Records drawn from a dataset

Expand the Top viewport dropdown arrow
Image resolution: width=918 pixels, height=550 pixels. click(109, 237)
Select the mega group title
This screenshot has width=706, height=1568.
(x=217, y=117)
==
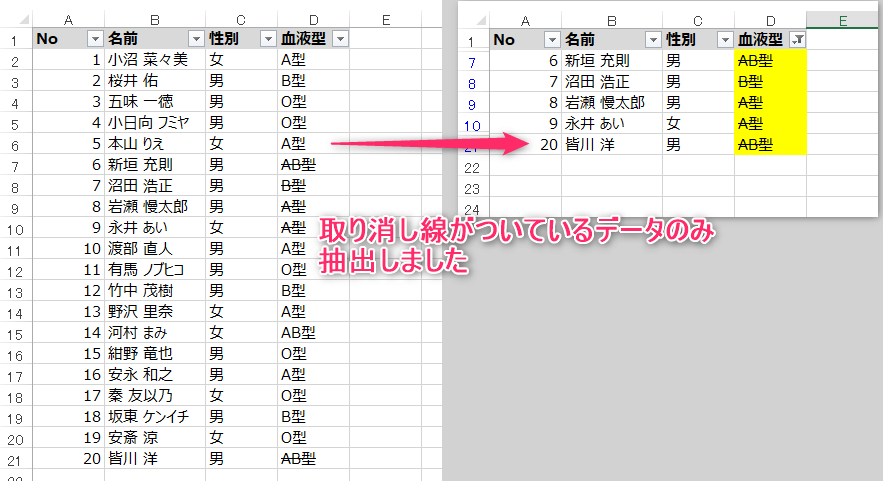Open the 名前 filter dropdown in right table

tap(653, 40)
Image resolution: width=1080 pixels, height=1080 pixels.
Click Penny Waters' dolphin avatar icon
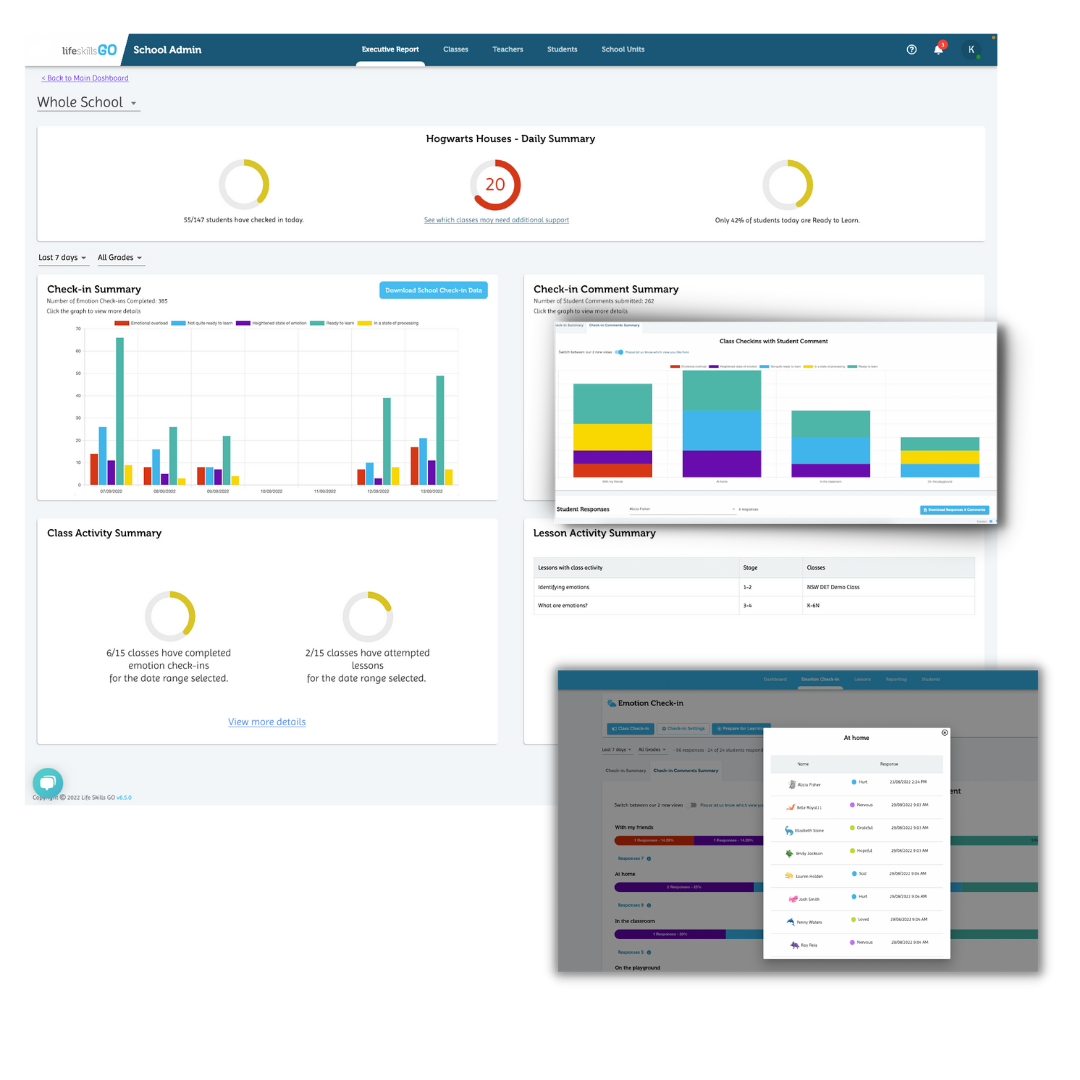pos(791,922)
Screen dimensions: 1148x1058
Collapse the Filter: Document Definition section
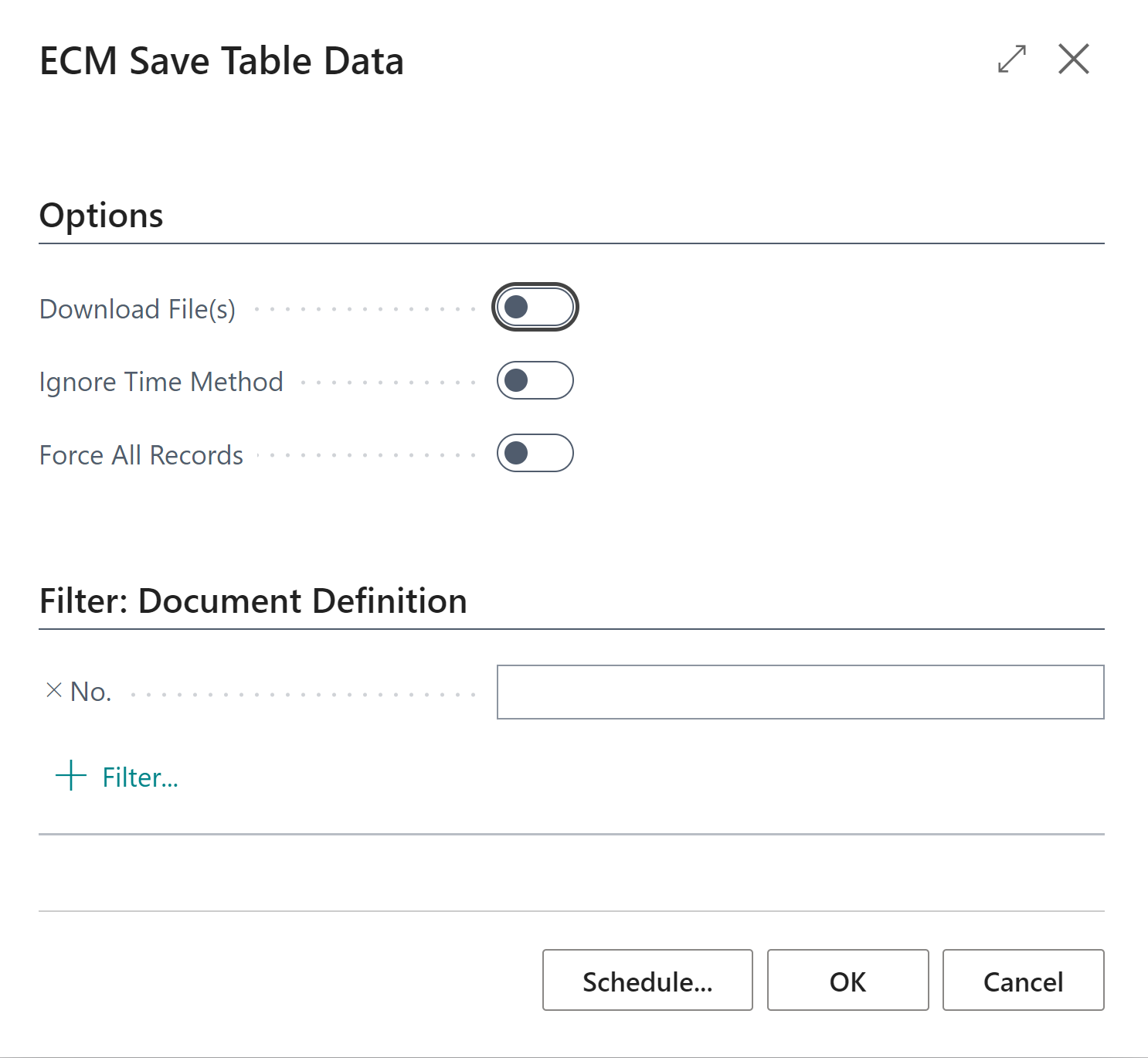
==
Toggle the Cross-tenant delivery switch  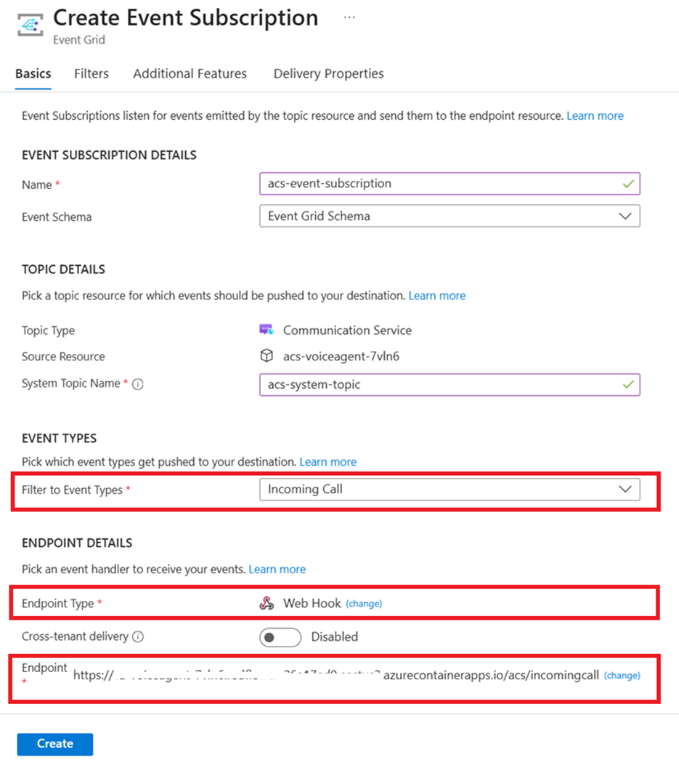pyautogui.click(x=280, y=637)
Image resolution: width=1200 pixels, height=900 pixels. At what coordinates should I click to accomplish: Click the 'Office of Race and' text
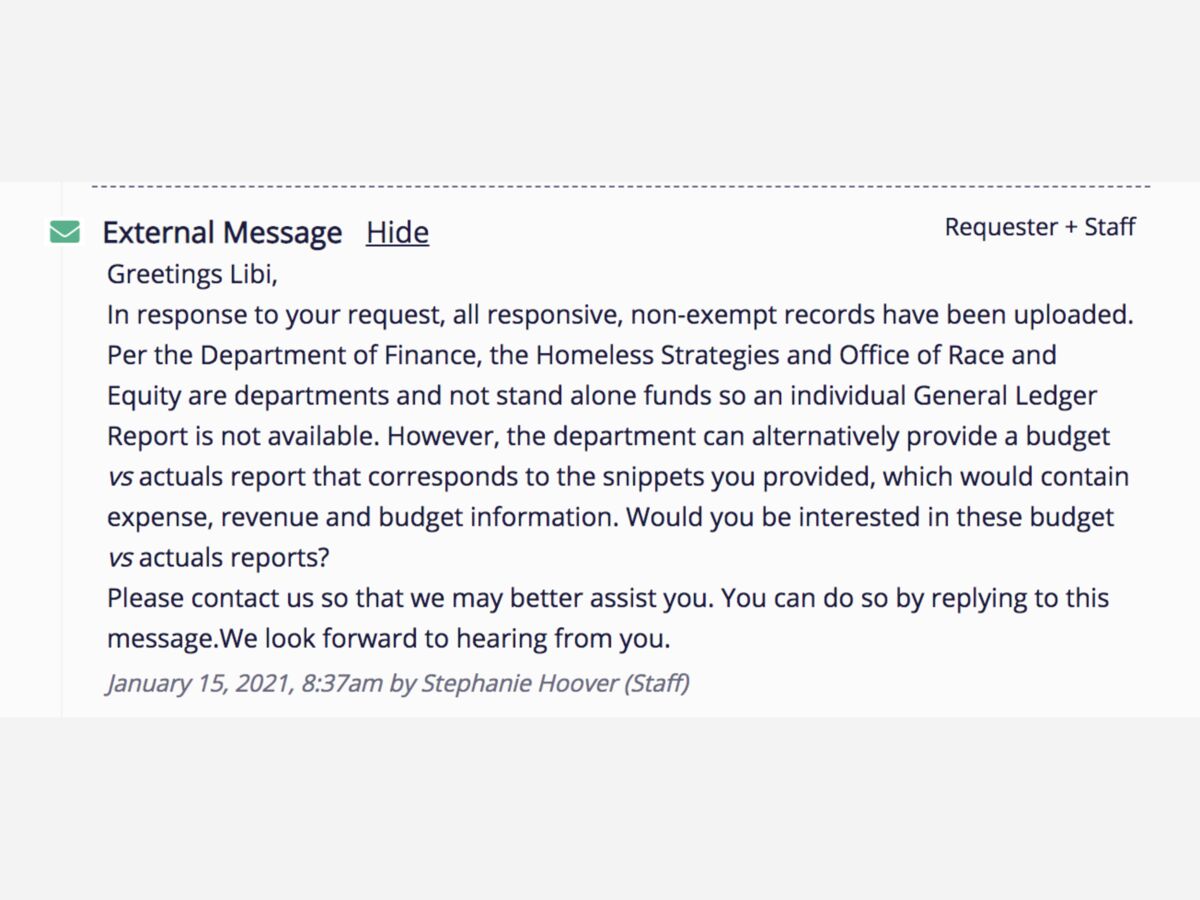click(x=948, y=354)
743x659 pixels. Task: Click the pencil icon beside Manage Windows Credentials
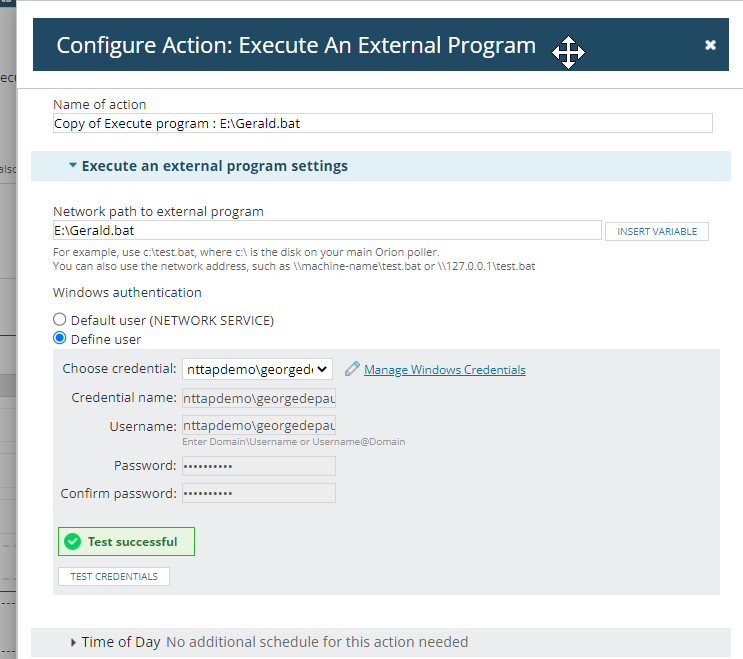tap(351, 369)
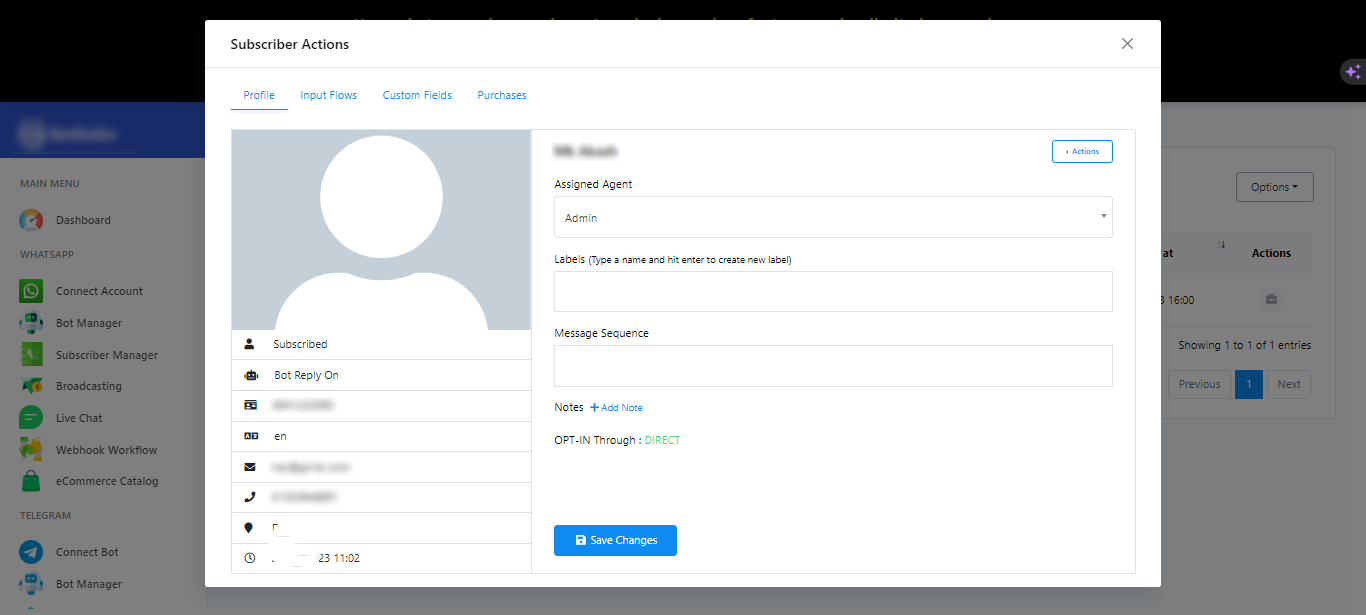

> WHAT THE EXERCISE ASKS
Nothing except the lines from the one containing "Click Penny Waters' dolphin avatar icon" through the one containing "Collapse the Filter: Document" should appear in the answer, exactly as above and without pictures.

> SOLUTION FOR THIS TASK
Click Penny Waters' dolphin avatar icon
pos(791,922)
Screen dimensions: 1148x1058
Collapse the Filter: Document Definition section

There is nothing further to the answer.